Humans of Science: Leonor Beleza

© Rosa Reis

 

Who are today’s scientists? Inspired by the project “Humans of New York”, Ar Magazine turns the spotlight on individual humans of science.

(Disponível em Português)

“I have learned many things about the world of science since I became the President of the Champalimaud Foundation.

Not having a formal scientific training myself, my contact with science had been either very remote – I come from the world of Law – or not very intense, but very close– when I was Portugal’s Minister of Health. 

This political experience, in fact, may have contributed to António Champalimaud’s decision to choose me to preside over the Foundation. And right from the start, 20 years ago, when I received a  telephone call from the Founder, I understood that what he wished for was an institution that would hold promise for human health.

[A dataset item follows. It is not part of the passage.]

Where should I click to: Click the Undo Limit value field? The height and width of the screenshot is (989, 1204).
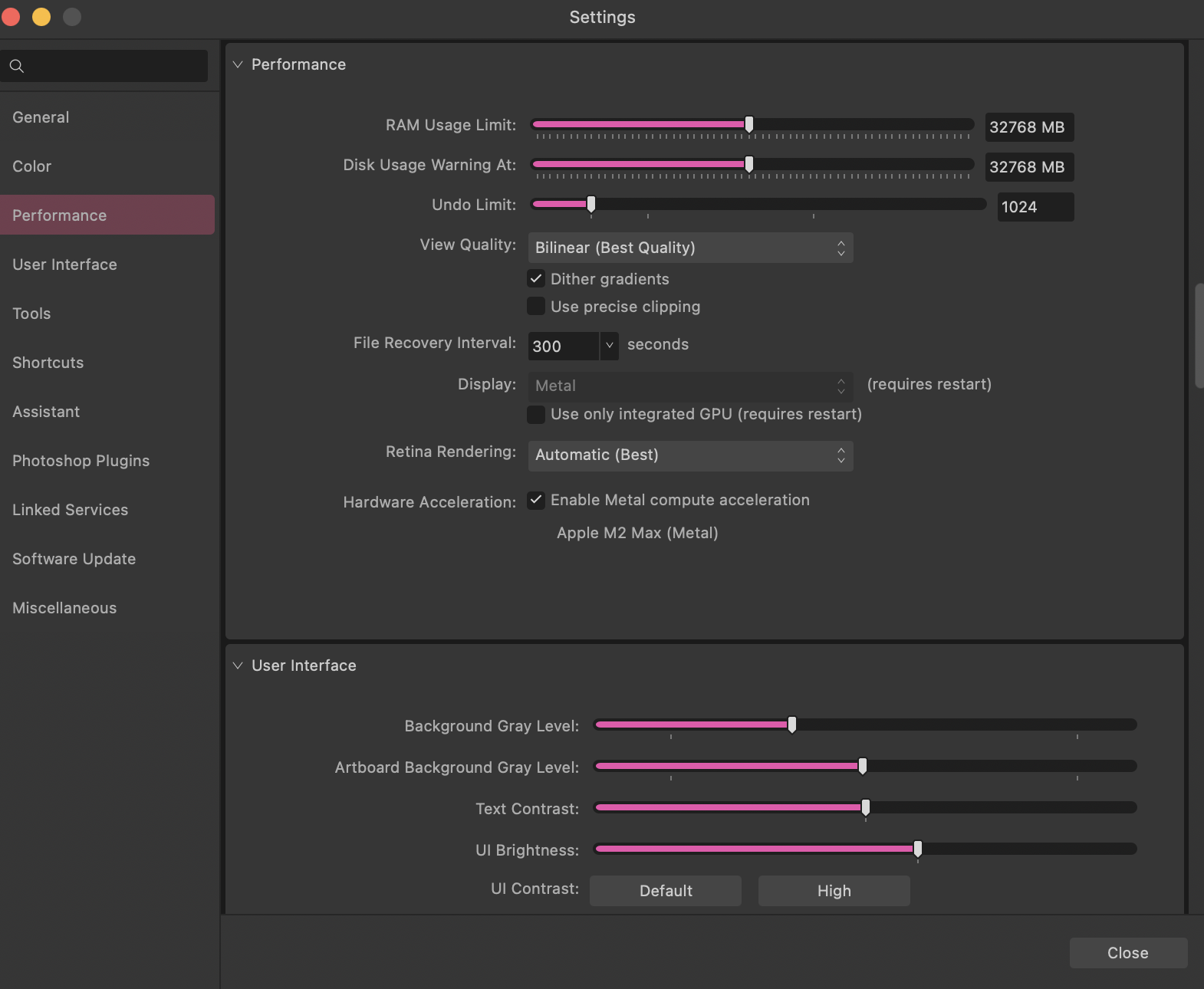(x=1035, y=207)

Within a very short period of time, I had to focus on a very intensive learning process: going to the best places to meet the most renowned scientists, touring the most successful laboratories, talking to the decision makers who choose the paths to follow and allocate the resources. I had to visit universities, foundations, funders, vivariums, and see laboratory benches and equipment.

Also, I needed to collect multiple data; about health and disease, about what is spent and what works, about the areas where health and adequate investment are lacking. I found wise and generous people. I met scientists who helped me by sharing their knowledge with me and were also fascinated by the story I told them – about someone who had left so many resources without setting a detailed path, and had chosen someone who was neither his relative, nor friend to do the job. 

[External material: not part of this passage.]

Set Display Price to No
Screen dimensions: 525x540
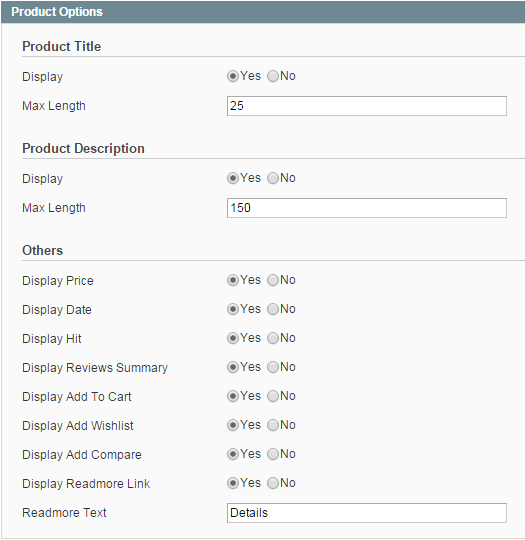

I dived into a fascinating world. And yes, I found realities I had no inkling about. I came to understand much better why, as some people told me, clinical work without scientific research would not go far.

But most of all, I have come to understand two things. 

The first is that, with adequate investment, both in human and financial resources, no mechanism generating imbalance and disease will go unclarified. It became obvious to me that clinical and research work are the two arms of the same quest to alleviate suffering, and that they have to be able to be articulated. The second thing has to do with the culture that allows breakthroughs. It has to value curiosity and the capacity to combine knowledge and creativity, it has to reject compromise and prejudice. It needs to embrace the cult of compassion and thoroughness – and, also, to blend a great deal of youthfulness with a dose of the experience from the not so young.

I don’t know if I will ever completely understand scientists, who are so different from the lawyers and politicians of my past worlds. But I know that society can only progress if it trusts science, believes in it and allows it to open new paths.”

Leonor Beleza is the president of the Champalimaud Foundation.


Translated from Portuguese by Ana Gerschenfeld.